The product of two numbers ac value is +4. So, the two numbers whose product is 4, the sum is – 4 are – 2, – 2. By using these, we can write our equation as:
$4{{m}^{2}}-2m-2m+1=0$
By taking 2m common from the first two, – 1 common from the last two, we get
$2m\left( 2m-1 \right)-1\left( 2m-1 \right)=0$
We can write the equation as product form, given by:
$\left( 2m-1 \right)\left( 2m-1 \right)=0$
By equating the expression to 0, we get it as:
$2m-1=0$
By simplifying we say the value of m to be as:
$m=\dfrac{1}{2}$
By simplifying the given condition, we need the value of m to be $\dfrac{1}{2}$.
Therefore, option (b) is the right answer.

Note: While expanding in binomial expansion, be careful with negative signs.

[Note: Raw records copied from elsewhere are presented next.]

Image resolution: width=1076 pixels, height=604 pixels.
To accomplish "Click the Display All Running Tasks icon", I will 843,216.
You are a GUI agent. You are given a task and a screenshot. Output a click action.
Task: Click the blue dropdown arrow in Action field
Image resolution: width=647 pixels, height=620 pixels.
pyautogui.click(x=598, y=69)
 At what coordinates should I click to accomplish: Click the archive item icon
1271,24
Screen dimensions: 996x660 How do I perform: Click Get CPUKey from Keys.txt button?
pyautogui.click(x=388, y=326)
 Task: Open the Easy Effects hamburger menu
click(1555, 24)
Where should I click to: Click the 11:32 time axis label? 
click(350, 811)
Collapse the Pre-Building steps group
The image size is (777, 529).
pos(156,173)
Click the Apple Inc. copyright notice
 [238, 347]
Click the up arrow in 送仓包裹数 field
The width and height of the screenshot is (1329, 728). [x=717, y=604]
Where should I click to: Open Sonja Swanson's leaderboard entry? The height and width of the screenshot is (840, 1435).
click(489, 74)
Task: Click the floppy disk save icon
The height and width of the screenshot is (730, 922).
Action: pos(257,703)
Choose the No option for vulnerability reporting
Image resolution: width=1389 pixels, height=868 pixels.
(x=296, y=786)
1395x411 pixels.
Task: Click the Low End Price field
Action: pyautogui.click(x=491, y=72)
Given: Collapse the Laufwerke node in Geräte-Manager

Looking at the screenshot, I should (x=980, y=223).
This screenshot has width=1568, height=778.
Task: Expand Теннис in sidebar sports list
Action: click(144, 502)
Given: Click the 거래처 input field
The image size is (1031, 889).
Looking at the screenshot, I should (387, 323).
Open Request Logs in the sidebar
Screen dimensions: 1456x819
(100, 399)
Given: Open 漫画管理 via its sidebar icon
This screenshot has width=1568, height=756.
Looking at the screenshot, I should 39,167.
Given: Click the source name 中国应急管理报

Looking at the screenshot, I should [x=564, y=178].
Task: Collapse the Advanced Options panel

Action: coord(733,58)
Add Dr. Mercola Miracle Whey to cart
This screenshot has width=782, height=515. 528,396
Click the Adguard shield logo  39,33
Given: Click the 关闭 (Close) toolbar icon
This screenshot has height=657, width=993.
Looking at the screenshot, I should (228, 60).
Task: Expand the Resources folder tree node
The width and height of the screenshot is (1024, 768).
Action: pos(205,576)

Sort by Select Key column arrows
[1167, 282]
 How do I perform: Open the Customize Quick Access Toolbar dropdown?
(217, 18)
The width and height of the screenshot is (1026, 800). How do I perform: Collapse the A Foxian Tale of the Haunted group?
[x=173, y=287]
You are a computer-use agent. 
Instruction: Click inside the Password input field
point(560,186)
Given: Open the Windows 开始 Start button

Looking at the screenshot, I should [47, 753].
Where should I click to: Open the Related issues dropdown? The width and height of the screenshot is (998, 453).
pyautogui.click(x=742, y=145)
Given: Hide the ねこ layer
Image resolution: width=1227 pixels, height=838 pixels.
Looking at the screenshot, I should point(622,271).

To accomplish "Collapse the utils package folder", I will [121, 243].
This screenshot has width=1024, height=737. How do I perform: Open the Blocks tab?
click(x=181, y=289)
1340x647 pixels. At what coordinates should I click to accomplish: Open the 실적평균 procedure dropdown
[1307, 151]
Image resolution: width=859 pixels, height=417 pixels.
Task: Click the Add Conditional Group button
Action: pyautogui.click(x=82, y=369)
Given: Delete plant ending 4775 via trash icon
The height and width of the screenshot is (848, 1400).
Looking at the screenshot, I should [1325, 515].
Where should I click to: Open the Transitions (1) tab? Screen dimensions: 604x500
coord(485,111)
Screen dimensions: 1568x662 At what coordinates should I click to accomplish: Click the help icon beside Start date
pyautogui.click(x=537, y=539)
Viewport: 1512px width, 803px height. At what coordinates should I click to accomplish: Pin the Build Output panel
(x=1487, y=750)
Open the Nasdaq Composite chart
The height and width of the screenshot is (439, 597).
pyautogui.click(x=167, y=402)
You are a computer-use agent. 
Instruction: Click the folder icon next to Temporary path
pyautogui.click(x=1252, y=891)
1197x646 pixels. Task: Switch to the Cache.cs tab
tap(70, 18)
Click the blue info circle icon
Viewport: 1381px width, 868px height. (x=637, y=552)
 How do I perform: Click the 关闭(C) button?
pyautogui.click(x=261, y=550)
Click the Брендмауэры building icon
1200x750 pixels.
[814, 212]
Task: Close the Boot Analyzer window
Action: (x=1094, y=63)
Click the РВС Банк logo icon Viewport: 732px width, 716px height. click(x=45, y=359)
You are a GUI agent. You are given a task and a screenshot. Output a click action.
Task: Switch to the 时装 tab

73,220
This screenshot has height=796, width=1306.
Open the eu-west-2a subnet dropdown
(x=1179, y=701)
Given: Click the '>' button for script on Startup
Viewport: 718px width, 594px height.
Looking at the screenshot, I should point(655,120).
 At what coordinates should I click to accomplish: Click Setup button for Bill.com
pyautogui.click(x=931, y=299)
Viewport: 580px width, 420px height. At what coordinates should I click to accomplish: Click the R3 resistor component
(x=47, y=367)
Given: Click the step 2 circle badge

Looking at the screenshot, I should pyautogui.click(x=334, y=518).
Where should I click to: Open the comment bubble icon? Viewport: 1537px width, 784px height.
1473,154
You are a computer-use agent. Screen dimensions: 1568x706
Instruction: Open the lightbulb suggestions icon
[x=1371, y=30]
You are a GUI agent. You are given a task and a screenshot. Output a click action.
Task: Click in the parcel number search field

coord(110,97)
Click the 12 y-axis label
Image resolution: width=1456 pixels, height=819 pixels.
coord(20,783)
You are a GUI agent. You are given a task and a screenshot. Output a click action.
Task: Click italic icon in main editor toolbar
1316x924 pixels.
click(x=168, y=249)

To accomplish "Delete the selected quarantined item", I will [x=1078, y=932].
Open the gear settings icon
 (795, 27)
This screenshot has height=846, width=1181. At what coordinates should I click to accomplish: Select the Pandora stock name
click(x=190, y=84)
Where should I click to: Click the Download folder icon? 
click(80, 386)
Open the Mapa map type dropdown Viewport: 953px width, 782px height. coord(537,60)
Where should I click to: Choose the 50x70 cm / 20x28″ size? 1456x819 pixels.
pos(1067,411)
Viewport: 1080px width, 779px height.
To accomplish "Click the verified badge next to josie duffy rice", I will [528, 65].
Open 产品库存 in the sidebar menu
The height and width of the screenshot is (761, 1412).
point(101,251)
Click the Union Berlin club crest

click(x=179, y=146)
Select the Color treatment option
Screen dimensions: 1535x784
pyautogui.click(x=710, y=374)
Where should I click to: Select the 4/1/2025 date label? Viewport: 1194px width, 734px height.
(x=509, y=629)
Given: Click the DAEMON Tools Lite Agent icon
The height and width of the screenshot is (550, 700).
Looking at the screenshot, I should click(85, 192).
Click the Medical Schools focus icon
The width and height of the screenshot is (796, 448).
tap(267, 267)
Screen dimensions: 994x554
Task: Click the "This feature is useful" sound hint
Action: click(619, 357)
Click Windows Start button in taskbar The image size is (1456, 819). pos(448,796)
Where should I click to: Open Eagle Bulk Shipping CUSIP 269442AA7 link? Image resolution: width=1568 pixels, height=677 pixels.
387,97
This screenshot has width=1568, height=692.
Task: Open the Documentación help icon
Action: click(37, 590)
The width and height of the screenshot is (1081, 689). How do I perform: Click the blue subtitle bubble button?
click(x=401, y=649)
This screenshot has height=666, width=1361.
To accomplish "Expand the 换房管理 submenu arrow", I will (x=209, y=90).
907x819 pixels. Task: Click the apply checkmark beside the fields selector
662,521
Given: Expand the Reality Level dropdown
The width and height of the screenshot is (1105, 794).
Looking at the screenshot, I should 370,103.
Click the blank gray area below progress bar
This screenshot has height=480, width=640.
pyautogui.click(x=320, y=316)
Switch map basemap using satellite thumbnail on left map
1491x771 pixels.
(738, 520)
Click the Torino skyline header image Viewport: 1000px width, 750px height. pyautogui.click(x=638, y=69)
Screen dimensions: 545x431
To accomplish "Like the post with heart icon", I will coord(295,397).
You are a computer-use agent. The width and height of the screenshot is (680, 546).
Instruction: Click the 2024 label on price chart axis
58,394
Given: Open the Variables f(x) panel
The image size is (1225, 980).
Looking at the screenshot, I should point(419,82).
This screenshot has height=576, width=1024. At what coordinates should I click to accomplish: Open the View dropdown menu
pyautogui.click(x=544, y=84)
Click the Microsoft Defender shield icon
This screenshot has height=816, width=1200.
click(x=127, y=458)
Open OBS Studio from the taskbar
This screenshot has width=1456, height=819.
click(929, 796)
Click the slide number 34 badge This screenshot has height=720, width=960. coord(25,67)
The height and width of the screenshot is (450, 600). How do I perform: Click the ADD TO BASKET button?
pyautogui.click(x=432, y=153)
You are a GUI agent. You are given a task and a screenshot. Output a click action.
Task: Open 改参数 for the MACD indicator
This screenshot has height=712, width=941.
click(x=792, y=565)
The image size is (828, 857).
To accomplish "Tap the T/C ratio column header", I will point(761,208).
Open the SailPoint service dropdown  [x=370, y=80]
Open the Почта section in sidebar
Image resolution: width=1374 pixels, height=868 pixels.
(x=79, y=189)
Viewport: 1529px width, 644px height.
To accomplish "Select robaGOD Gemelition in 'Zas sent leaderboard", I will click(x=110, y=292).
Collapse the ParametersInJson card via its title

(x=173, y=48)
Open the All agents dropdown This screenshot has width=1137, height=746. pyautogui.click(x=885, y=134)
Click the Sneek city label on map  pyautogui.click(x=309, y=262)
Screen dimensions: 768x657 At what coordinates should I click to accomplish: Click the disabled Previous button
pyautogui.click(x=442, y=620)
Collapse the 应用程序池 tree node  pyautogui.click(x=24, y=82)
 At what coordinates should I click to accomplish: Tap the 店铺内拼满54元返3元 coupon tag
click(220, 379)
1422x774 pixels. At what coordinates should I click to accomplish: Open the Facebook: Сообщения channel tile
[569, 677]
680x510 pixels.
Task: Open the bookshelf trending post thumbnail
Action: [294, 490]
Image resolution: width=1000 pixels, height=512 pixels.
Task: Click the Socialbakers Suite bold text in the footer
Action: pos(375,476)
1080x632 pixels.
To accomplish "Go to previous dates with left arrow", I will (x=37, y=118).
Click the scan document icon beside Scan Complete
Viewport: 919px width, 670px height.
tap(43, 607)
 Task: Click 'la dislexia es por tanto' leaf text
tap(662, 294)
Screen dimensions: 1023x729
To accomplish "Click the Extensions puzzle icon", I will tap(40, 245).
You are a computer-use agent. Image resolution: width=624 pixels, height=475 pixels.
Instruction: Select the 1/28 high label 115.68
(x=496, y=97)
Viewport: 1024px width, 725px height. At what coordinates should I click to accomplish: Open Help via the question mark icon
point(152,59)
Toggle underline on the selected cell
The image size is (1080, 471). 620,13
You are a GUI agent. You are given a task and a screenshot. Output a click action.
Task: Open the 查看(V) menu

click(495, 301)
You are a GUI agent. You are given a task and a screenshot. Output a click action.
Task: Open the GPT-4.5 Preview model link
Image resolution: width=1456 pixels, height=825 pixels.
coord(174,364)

After substituting in the third term, while multiplying take care of – 1 also. After getting the quadratic, you can use ${{a}^{2}}-2ab+{{b}^{2}}={{\left( a-b \right)}^{2}}$ formula instead of factorization. Anyways you will get the same result.